MSU Sanctions Must be Overturned
As the holy month of Ramadan drew to a close last week, members of the Muslim Student Union (MSU) at UC Irvine had little reason to celebrate. On Friday, September 3, UC Irvine upheld its suspension of the entire organization and sentenced its members to 100 hours of community service. This decision reeks of Islamophobia, has sweeping consequences for other students and student organizations (especially those espousing “radical” or unpopular views), and does not pass legal muster.
In October 2009, Max Blumenthal, a liberal journalist, spoke about his newest book and led a panel discussion at UC Riverside. The moment the event began, a group of about twenty College Republicans deliberately and effectively impeded the audience’s view of the speakers with large protest posters. Then, one of the protesters began spouting racial and homophobic slurs at the panelists, and the disruptions continued. The College Republicans received a mere slap on the wrist.
In fact, the UC Administration has only consistently punished student organizations when they unequivocally, maliciously, and egregiously violate policy, such as when fraternities engage in hazing. As of September 3, however, the Administration has symbolically considered the actions of a handful of MSU members at Michael Oren’s speech as warranting the same punishment as hazing. At the same time, more disruptive protests, such as the one at UC Riverside, result in almost no punishment. This selective enforcement of policy is unconstitutional because it denies individuals equal protection of the law. The Administration’s assumption of unfettered discretion in enforcing policy has opened the doors for rampant discrimination against student organizations with less popular or more controversial views.
Also, the UC Administration has based the MSU’s sanctions on a theory of guilt by association. Because two of the top officers and a few members of the MSU engaged in protest, the entire group is being sanctioned. As a consequence, the MSU cannot book rooms, request funding, and the former heads can never start a new organization. This collective punishment precludes all MSU members from engaging in their social and humanitarian work. (The 100 hour community service “sentence” is insulting because it implies the MSU does not already value community service and considers performing it a punishment.) The MSU’s suspension greatly impairs the ability of every single member of the organization to freely and fully practice his or her religion at UCI, especially because the MSU is the only organization at UCI that provides religious services to Muslims on campus.

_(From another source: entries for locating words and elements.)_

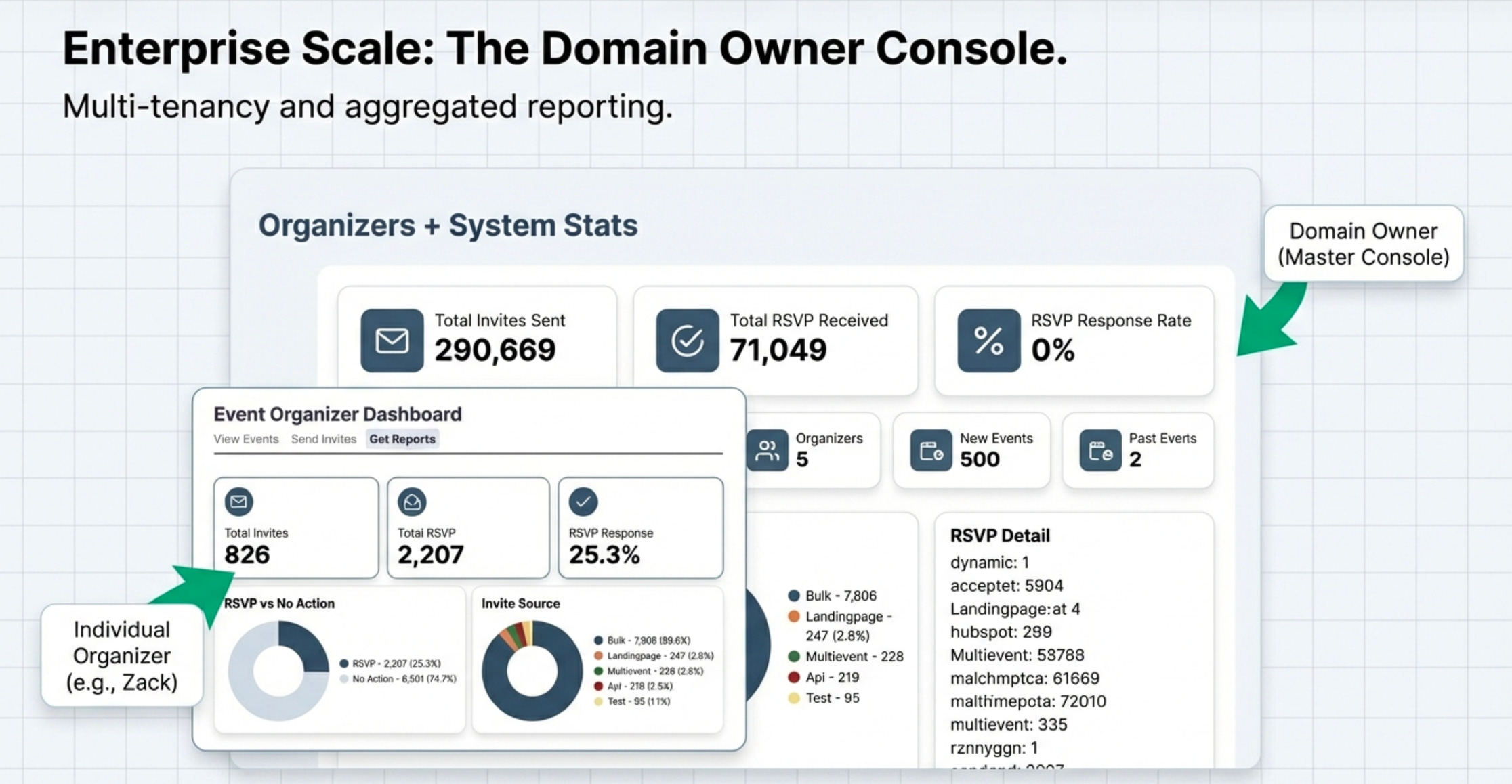Click the round checkmark icon above RSVP Response
Image resolution: width=1512 pixels, height=784 pixels.
pyautogui.click(x=583, y=502)
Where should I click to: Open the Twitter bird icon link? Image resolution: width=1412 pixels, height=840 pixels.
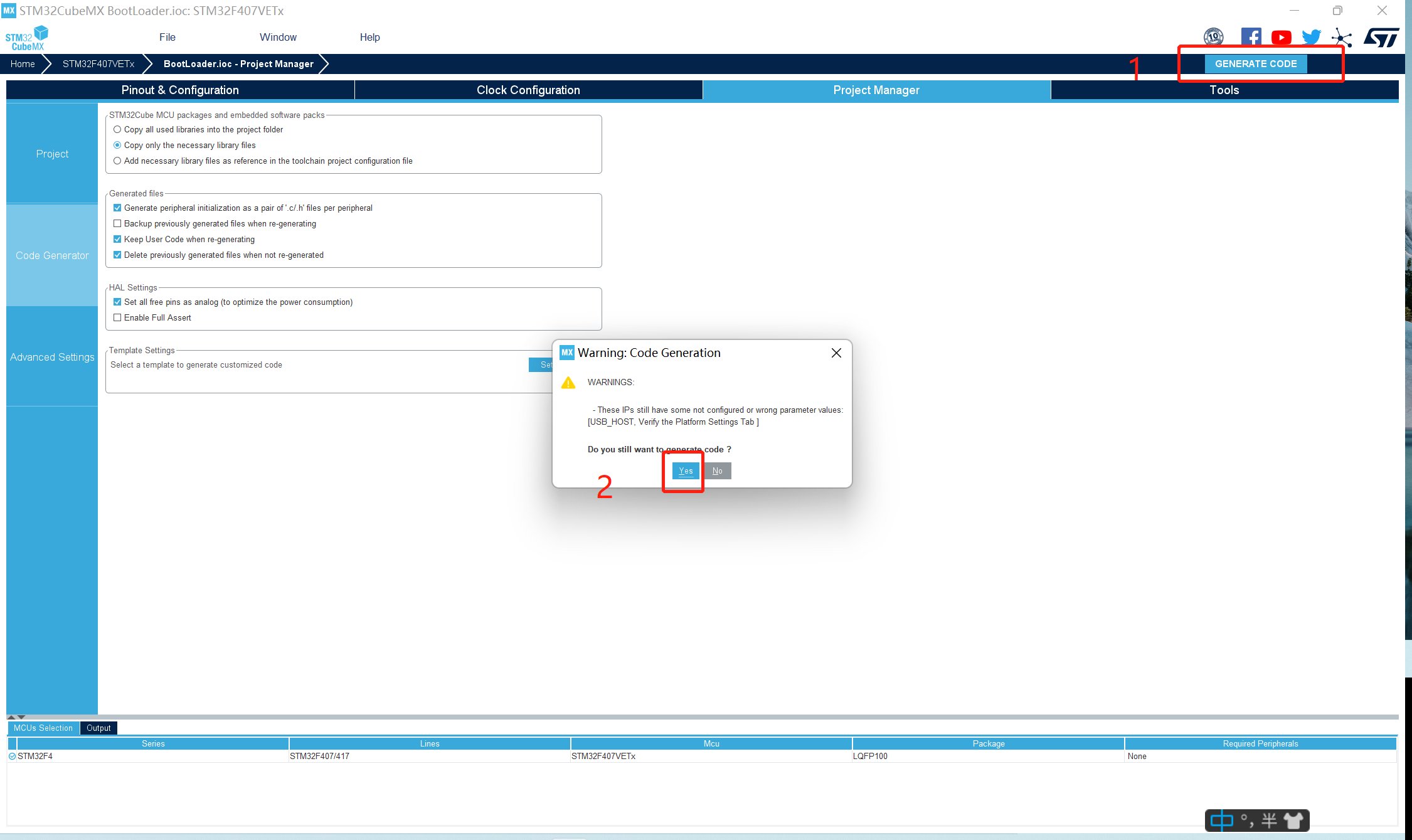click(1311, 38)
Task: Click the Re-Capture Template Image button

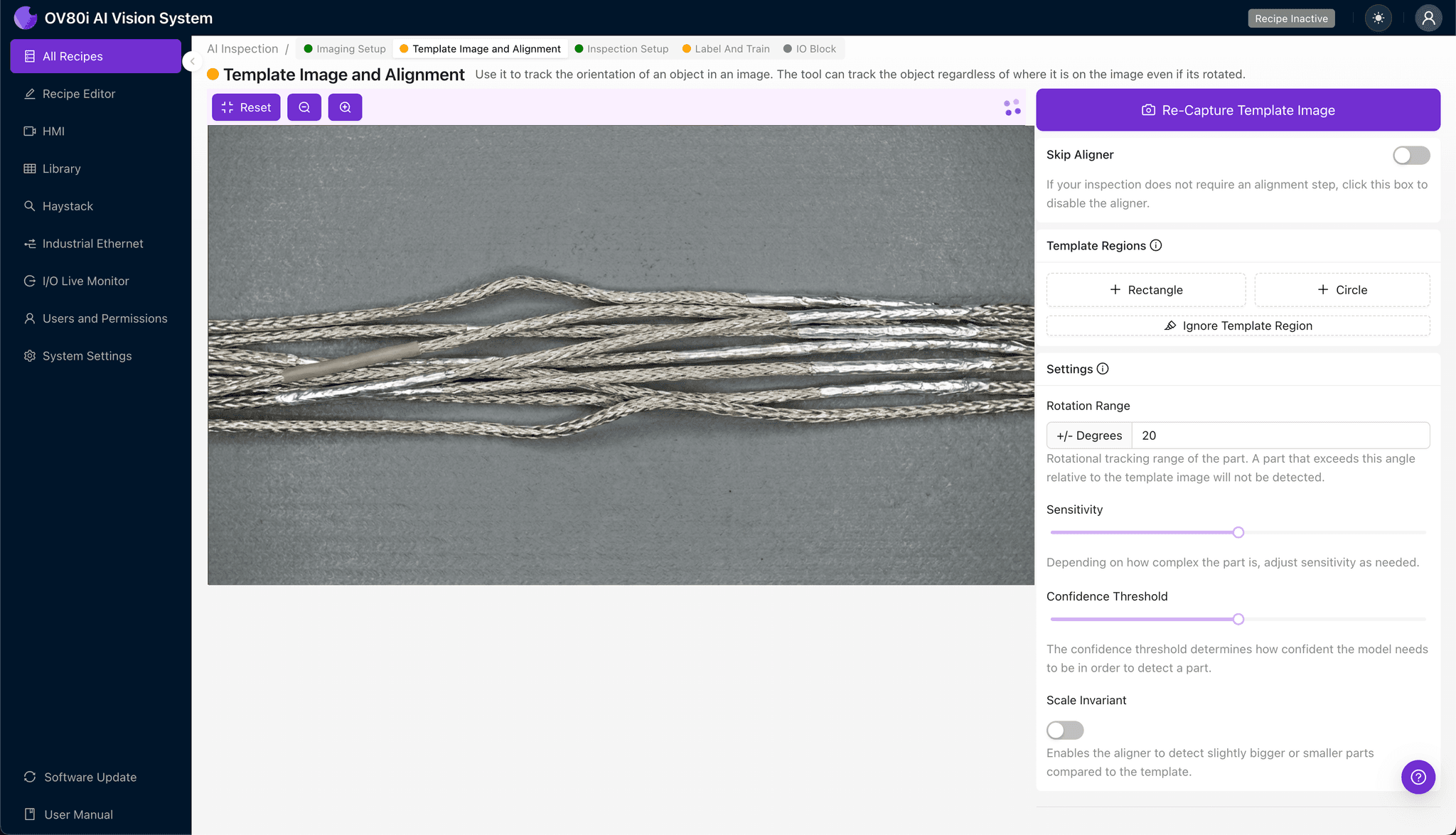Action: click(x=1237, y=110)
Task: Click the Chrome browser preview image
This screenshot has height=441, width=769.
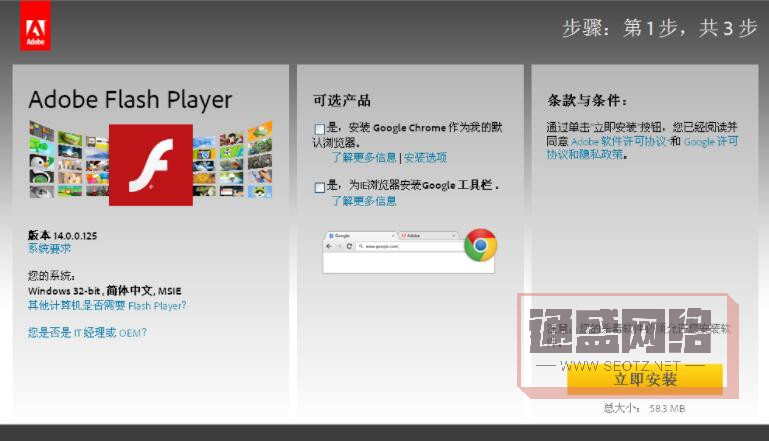Action: [x=394, y=252]
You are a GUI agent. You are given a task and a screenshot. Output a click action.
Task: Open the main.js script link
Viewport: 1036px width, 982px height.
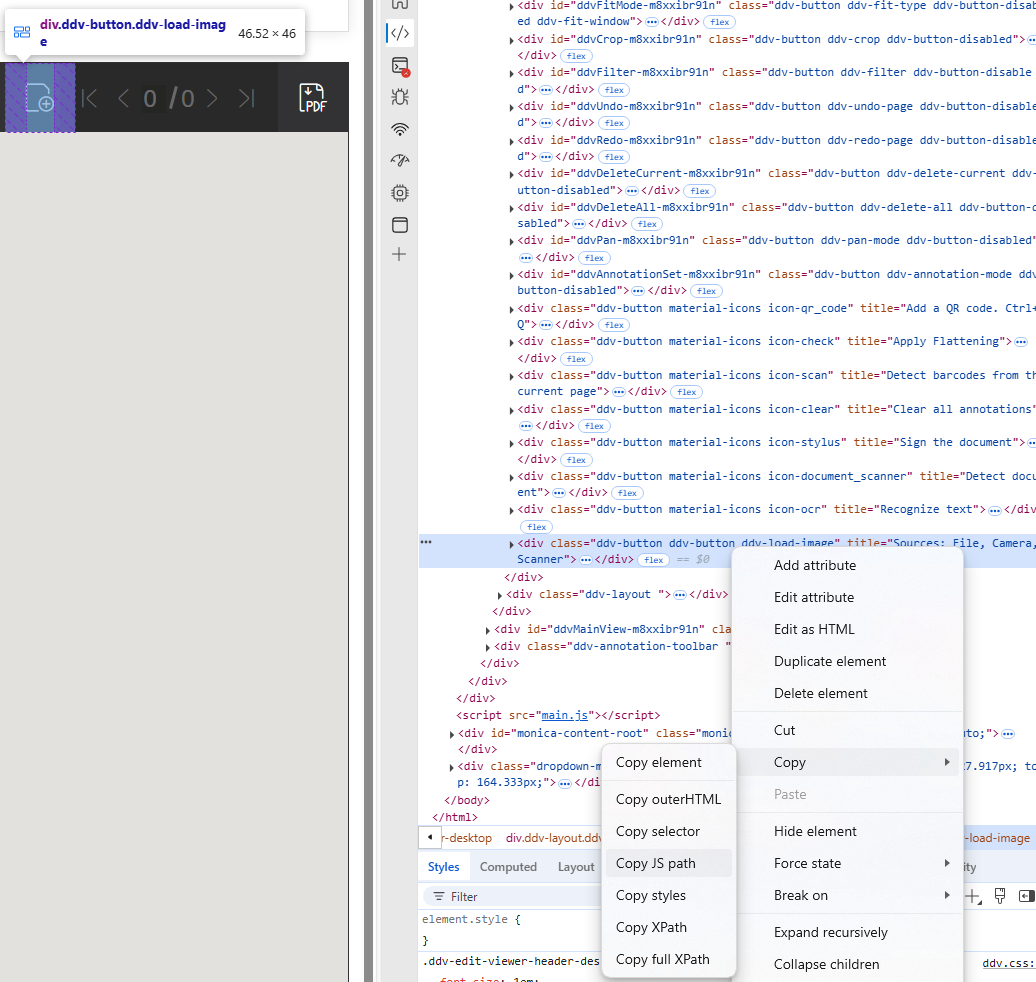566,715
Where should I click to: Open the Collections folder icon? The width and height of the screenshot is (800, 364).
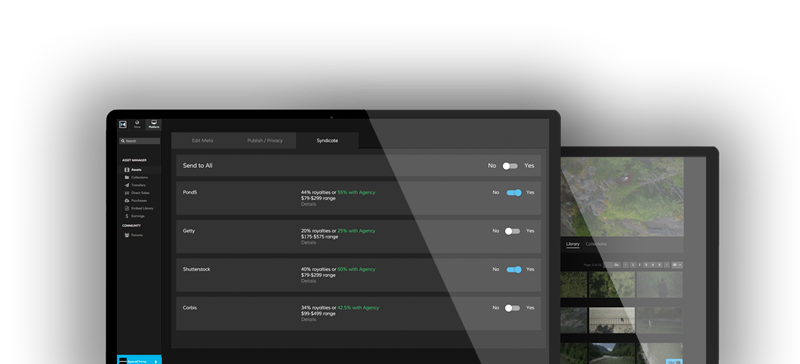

We cannot remain silent as our fellow students endure draconian, discriminatory, and grossly excessive punishment for expressing their views, especially when other organizations received no punishment for much less peaceful protests. This lack of consistency, transparency, and fairness immensely concerns me, especially in this time of political volatility. By upholding the suspension of the MSU, the Administration has sent a cold shockwave across the UC system by effectively shutting down the forums through which students can freely voice their opinions.
The suspension of the MSU must be reversed. One of the most important characteristics of the UC system has been its reputation for tolerance and its support of diverse opinions and ideologies. The suspension of the MSU betrays a fundamental tenet of our community, and we cannot support such a violation of freedom, ethics, and humanity.
The unconstitutional disciplinary sanctions against the MSU will not impede its members from engaging freely in religious, social, and humanitarian work. While the Administration seeks to silence and chill the MSU’s membership, we should ensure that a forum remains for the MSU’s members to express themselves. We should stand united in our opposition to the unwarranted and selective sanctions of the MSU and in our hopes for a better UCI.